The USPTO doubles its appeal to the pharmaceutical industry | Goodwin

The new Director of the United States Patent and Trademark Office (USPTO), Katherine Vidal, has issued a stern reminder regarding the duties of disclosure and reasonable inquiry when examining a patent application, including the reexamination, reissue and proceedings before the Patent Trial and Appeal Board. (PTAB) (87 FR 45764 (July 29, 2022)). The rationale was to provide examiners and judges with all the material information needed to decide on the patentability of a claimed invention. According to the USPTO, stronger and more reliable patents should result, which is better for the public. See USPTO issues notice calling on pharmaceutical industryGoodwin Life Sciences Perspective blog, August 1, 2022.

The USPTO has now issued a Request for Comments (RFC) (87 FR 60130 (October 4, 2022)) on USPTO initiatives to ensure the “robustness and reliability” of patent rights, the new words at the fashion for increased patent quality. Here again, the pharmaceutical industry seems to be the main target of the new initiatives.
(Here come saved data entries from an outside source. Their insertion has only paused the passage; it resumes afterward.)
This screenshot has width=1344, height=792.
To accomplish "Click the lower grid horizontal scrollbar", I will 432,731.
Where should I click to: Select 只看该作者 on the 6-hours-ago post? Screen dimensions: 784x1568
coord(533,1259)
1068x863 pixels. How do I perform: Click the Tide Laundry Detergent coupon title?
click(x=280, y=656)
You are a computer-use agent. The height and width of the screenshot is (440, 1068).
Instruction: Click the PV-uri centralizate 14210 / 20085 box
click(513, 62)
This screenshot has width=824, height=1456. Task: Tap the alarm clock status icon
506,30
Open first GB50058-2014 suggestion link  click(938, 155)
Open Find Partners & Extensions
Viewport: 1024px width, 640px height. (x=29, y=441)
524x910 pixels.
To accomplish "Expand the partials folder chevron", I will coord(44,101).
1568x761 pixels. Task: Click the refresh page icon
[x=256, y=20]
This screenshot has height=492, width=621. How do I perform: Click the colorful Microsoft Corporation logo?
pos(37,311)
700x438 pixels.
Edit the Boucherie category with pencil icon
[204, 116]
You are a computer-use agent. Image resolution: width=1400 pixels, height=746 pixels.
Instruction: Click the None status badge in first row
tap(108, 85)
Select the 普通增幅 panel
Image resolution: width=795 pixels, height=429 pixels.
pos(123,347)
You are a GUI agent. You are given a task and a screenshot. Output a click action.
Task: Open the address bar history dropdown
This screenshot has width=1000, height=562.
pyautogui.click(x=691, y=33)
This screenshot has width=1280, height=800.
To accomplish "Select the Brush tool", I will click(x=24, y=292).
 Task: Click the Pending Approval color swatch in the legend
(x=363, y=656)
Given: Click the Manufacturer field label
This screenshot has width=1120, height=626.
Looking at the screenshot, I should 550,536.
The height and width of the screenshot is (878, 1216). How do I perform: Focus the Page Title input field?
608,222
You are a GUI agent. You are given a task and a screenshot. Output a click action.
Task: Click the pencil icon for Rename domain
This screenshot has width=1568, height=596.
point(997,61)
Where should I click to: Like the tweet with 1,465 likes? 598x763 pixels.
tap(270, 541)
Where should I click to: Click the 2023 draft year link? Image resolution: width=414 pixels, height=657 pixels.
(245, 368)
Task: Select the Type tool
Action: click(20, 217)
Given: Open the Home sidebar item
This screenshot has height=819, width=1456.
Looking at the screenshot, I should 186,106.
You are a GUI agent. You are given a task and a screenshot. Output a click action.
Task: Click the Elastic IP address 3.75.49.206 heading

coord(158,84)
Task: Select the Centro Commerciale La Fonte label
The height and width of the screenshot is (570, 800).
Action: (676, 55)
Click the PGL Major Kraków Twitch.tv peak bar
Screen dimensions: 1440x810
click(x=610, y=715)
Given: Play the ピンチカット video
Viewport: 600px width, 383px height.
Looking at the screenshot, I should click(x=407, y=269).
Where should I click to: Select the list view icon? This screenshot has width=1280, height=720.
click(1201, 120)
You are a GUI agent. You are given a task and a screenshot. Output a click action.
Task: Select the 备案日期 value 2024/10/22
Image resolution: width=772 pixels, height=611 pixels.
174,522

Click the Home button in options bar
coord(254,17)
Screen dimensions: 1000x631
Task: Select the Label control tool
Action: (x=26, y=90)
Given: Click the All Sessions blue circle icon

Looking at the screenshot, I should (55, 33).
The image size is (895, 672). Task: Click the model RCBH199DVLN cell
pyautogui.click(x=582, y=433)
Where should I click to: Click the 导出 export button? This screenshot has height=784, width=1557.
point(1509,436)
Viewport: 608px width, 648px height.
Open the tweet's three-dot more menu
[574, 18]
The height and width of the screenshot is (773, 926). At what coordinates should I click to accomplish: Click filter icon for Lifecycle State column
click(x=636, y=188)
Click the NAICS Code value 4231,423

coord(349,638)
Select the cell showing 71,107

In the substantive section is President Biden’s Executive Order on Competition (EO) which calls for action “to help ensure that the patent system, while encouraging innovation, does not unduly delay the competition from generic drugs or biosimilars beyond what is reasonably contemplated by applicable law”. The RFC also references Food and Drug Administration and USPTO interactions and communications to help promote EO.

In particular, the new “robust and reliable” patent initiatives are primarily aimed at preventing so-called “patent thickets”, which have been defined by Senators Leahy, Blumenthal, Klobuchar, Cornyn, Collins and Braun as a “large number of patents that cover a single product or minor variations on a single product. According to the senators, patent thickets are hampering the generic drug industry to the detriment of the American public.

New USPTO initiatives to perform EO include more time and resources to review patent applications, improved processes for information disclosure statements, and identification of key prior art , the possibility of applying greater scrutiny to continuation patent applications and the use of declaratory evidence during patent prosecutions, reviewing terminal waiver practice and procedures for third party involvement during prosecutions, and an analysis comparison of the prosecution and granting of “pharmaceutical and biological patents” in the United States compared to other countries.

The stated primary purpose of this RFC is to solicit public comment on these initiatives, as these initiatives are specific to the pharmaceutical industry. It should be noted, however, that specific topics and initiatives currently addressed in the RFC are prior art searching, e.g. databases of non-patent literature, support of patent claims in applications continuation patent, including priority dates, demand for continued examination (RCE) practice, and restriction, divisional, and terminal non-liability practices.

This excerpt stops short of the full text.